Nathan - Chandler, Arizona
Entered on November 8, 2007
Age Group: Under 18
Themes: nature

The Nature of the Big Sky

“Pull, Nathan, Pull! Reel it in! You can do it!” My mother stood beside me, cheering me on as I tugged, reeled, and heaved with all my five-year old might. “I got it”, I blurted out in joy. I had finally caught a fish, all five inches and twelve ounces that is. Pride welled up inside of me my face shined like the radiant sun twinkling in the stream. A truly sublime moment. We were up at the family cabin in Lincoln, Montana and it was typical pristine day in the wild. The weather was temperate, the creek rushing with a plethora of trout, the pine trees swaying in the cool autumn breeze, and the placid blue sky blanketing the horizon peak to peak seemed bigger than ever—staying true to its name. For me, nature has always been my Neverland. A Utopia where I can rest, relax, and even do a little spiritual soul searching, all without the burdens and bondage of reality.

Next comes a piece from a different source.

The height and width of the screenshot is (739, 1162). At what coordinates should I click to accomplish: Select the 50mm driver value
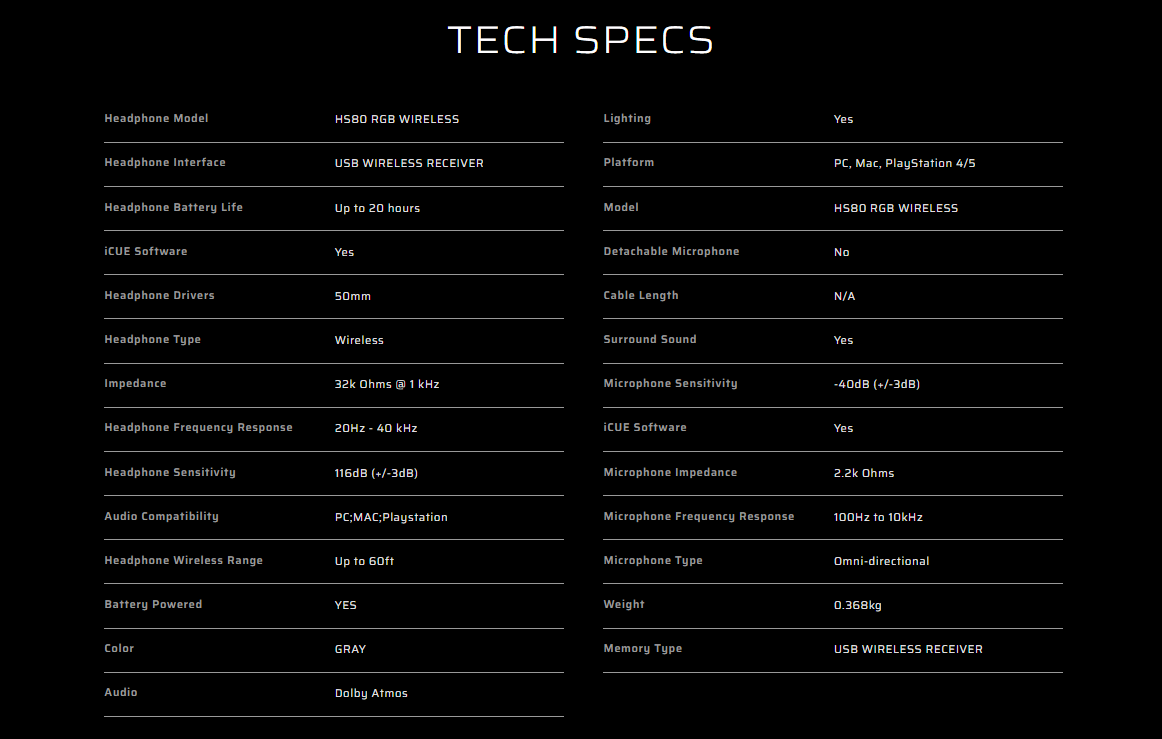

Whether it’s catching a fish, hiking a mountain, or just enjoying the scenery, nature relieves mind and body. The sound of water flowing through a rocky stream and a Meadowlark singing its song pleases the ear. Indian paint brushes and lady slippers paint the creekside a firey-pink while their tendrils of aroma fill the air. The simplicity and solitude of knowing the closet civilization is miles away, sends a shiver up the spine. Every year, when I return to the cabin, my woes and worries are eased by these majestic beauties. Stress and anxiety are alleviated and non-existent in this utopia. Sometimes, when I gaze in wonder at the nature surrounding me, I try to take a photograph with my mind and blinking eyelids. Then, on days of toil and turmoil, I close my eyes and try to imagine myself in that serene scene thousands of miles away. The idea alone provides solace and mitigates my stress.

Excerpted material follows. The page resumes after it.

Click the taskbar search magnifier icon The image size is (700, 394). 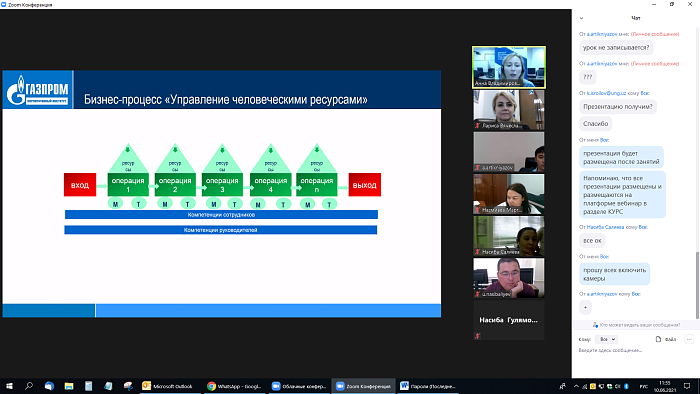[29, 386]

In the wild I can find solitariness to ponder destiny and renew my faith. The mountains and trees of seem to have divine powers. Broad and powerful, the mountains remind me of my infinitesimal and inferior existence to the world around me and the God above. The towering pine trees, old and wise, whisper to one another when the wind blows through them. Every summer, when I go up to the cabin, I listen to the trees whisper and learn from their wisdom. I meditate on life’s biggest questions. Where am I going? What am I doing here? The trees respond to me in their subtleties. Hiking to the top of the mountain pass may be physically rigorous, but it is also a spiritual journey. On top of the mountain, the horizon seems endless. I feel so close to God that I wonder if it is His breath that blows through my hair. With His masterpiece all around me, my soul is rejuvenated.

Ultimately, the cabin has always been a sanctuary for me to escape from it all. While I do not consider myself a “tree-hugger”, my adventurous spirit yearns to harmonize with nature. Because the sublime nature of the wild can evaporate reality and rekindle faith. This…I believe.